Et ce furent ses dernières paroles, les mots qui sont sortis de sa bouche d'homme en train de mourir, un ultime message d'amour, avant qu'il ne s'enfonce dans le néant, à jamais absent, sur un versant inconnu de l'univers [...] (87)
Désormais seule avec ses deux filles de 13 et 15 ans, la narratrice, atteinte d'un lymphome au cerveau, écrit son progressif déclin physique, tout en se cherchant une philosophie de la mort pour lui permettre de gérer et son deuil et sa mort annoncée. Dans le passage qui suit, oublions un moment les contradictions dans la logique du raisonnement, pour nous concentrer sur le réconfort que procure le classique dualisme corps/esprit pourtant décrié par les post-modernes:
Après une semaine passée à la maison, je suis obligée de garder le lit, mes jambes ne me portent plus, tout mon côté gauche est paralysé, mon visage est devenu insensible, je perds la vue progressivement, mon élocution s'est ralentie [...] Le pire est que j'ai conservé toute ma lucidité, comme si la conscience était seule à survivre dans mon cerveau, alors que j'aimerais tellement tomber dans le coma [...] C'est ça l'horreur suprême de notre état, quand le miracle même de la vie devient une malédiction dont nous aimerions nous débarrasser... Mais il y a toujours ce mouvement extraordinaire, la vie qui ne cesse de rebondir sur le néant, sur la mort, cet amour d'exister qui ne me quitte pas [...] (114)

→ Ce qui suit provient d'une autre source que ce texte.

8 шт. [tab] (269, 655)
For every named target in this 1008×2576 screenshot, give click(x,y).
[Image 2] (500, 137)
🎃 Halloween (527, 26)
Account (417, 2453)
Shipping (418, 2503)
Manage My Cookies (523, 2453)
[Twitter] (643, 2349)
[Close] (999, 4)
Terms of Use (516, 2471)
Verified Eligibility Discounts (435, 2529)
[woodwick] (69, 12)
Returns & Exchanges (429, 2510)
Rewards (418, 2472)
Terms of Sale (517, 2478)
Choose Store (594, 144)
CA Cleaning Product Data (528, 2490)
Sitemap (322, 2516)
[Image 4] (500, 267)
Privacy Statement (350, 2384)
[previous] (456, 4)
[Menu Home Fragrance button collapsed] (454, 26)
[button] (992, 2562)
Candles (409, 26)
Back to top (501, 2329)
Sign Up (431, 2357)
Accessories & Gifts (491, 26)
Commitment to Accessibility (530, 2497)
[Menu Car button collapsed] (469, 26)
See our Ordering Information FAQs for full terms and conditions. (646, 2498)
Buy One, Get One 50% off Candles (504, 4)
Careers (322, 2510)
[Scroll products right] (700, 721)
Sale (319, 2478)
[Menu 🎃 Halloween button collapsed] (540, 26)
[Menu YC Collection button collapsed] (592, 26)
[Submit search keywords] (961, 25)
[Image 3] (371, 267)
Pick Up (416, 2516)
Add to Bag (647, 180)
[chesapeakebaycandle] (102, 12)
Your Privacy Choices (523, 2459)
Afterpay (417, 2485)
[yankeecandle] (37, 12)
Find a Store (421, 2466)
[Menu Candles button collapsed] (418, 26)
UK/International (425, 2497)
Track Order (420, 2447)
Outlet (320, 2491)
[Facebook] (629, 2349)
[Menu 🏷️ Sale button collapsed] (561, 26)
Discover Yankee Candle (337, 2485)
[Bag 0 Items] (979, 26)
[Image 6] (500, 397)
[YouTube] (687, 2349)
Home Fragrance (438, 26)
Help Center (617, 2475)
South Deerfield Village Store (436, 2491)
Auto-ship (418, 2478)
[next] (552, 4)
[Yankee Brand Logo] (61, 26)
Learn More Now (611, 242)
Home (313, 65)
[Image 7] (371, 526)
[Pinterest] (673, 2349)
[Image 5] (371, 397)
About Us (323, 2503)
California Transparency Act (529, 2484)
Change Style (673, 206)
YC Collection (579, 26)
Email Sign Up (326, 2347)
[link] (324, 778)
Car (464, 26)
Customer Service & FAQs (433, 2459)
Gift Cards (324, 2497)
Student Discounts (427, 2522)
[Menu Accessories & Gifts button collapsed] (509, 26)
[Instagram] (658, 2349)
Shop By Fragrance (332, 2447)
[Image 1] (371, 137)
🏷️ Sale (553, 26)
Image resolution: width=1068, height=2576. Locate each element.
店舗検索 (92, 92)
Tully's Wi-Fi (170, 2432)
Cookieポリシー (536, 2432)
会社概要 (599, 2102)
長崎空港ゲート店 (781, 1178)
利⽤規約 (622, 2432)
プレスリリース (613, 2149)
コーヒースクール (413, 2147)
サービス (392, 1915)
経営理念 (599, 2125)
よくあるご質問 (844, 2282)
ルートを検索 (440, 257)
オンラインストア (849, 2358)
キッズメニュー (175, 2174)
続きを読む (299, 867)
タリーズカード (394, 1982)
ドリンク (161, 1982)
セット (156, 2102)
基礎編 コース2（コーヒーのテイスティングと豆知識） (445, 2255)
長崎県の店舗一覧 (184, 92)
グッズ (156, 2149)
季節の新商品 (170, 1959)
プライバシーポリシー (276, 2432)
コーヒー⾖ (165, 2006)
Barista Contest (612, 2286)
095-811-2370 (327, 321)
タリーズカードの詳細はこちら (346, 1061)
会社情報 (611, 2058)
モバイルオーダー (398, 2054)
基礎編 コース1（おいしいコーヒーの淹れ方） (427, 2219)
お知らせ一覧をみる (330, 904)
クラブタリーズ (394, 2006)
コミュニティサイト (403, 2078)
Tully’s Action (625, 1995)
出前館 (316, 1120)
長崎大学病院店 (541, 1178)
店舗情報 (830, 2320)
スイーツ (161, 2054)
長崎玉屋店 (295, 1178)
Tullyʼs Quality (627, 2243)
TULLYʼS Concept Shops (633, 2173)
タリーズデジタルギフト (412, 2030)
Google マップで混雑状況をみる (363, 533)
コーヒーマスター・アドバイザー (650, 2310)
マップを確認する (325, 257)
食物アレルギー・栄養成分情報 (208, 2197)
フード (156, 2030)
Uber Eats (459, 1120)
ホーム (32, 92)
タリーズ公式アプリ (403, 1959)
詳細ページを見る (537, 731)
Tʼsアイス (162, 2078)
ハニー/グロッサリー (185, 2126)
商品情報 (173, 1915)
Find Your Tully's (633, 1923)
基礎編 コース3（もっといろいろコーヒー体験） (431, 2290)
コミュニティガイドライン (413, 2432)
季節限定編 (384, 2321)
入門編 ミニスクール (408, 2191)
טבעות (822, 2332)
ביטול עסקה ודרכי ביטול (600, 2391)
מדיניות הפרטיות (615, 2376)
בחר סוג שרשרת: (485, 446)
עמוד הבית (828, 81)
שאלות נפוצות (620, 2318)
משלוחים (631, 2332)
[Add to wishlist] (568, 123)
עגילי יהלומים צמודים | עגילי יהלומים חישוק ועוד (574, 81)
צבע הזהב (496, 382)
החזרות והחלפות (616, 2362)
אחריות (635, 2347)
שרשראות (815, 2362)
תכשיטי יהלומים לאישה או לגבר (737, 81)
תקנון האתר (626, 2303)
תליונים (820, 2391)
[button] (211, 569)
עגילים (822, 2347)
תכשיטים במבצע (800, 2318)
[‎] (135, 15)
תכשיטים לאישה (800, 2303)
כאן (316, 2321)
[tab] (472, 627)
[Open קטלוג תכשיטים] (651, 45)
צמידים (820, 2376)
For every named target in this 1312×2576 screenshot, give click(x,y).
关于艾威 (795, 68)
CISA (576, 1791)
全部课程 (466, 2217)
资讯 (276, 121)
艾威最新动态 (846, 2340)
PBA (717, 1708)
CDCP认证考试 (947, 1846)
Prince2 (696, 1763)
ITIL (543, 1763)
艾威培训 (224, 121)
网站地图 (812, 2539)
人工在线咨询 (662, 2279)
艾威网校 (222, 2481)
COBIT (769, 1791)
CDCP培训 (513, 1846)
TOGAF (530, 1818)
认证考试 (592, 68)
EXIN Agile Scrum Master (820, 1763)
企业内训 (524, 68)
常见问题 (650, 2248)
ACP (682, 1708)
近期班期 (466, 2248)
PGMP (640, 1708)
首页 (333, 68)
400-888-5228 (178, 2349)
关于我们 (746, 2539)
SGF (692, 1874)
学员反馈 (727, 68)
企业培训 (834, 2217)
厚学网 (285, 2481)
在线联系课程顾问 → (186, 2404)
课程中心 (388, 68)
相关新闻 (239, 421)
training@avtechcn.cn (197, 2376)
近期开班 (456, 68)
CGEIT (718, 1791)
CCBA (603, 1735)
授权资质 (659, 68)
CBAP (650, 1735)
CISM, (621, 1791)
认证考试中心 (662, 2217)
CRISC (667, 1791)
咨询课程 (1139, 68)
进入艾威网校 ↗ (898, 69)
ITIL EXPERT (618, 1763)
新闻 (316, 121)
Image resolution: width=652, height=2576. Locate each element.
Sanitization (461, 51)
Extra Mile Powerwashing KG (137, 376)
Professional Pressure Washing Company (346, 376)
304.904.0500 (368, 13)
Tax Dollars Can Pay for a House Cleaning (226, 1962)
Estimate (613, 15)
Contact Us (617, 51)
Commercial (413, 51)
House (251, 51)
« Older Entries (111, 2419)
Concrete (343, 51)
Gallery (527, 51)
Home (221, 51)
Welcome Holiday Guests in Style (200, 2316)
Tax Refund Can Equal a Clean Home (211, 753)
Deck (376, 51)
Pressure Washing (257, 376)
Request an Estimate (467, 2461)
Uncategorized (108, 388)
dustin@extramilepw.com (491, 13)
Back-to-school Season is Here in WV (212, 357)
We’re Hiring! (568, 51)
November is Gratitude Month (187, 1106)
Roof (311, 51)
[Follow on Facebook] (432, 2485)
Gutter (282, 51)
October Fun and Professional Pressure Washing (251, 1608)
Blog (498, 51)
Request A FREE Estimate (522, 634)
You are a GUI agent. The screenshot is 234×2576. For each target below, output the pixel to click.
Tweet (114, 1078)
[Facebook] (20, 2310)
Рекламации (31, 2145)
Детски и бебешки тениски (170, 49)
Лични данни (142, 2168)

Avec cette page, L'histoire de Ketty prend un tour plus spirituel que narratif, en accord avec l'objectif avoué de l'éditeur, les Editions Ouverture, spécialisées dans les témoignages où « l'Esprit souffle, qui anime, qui vivifie [...] notre maison entend contribuer à ce travail de longue germination. Les livres que nous vous proposons sont écrits par des gens qui cherchent comme vous » (124). Le lecteur est convié à une quête spirituelle qui est aussi la sienne, nous dit-on, comme l'est sa condition de mortel. L'autobiographie revient ici à ses sources lorsque l'exhortation à la sagesse l'emportait sur la description d'une vie ou d'une personnalité. Il n'est pas exceptionnel que de graves maladies entraînent ce désir inhabituel chez un être relativement jeune (Ketty n'a pas 40 ans) de transmettre la somme d'une vie. Le corpus du sida dans son entier recèle de ces passages où il s'agit surtout de contrebalancer le matérialisme ambiant, la valorisation de l'avoir sur l'être, ce qui est clairement l'intention de Ketty:
Nous dépouiller de notre moi, de nos angoisses, de nos petits désirs de notre besoin de sécurité, faire le vide en nous-mêmes, jusqu'au moment où nous n'appartenons plus à ce monde et pouvons le quitter sans crainte, n'importe quand, dans n'importe quelles conditions... (120)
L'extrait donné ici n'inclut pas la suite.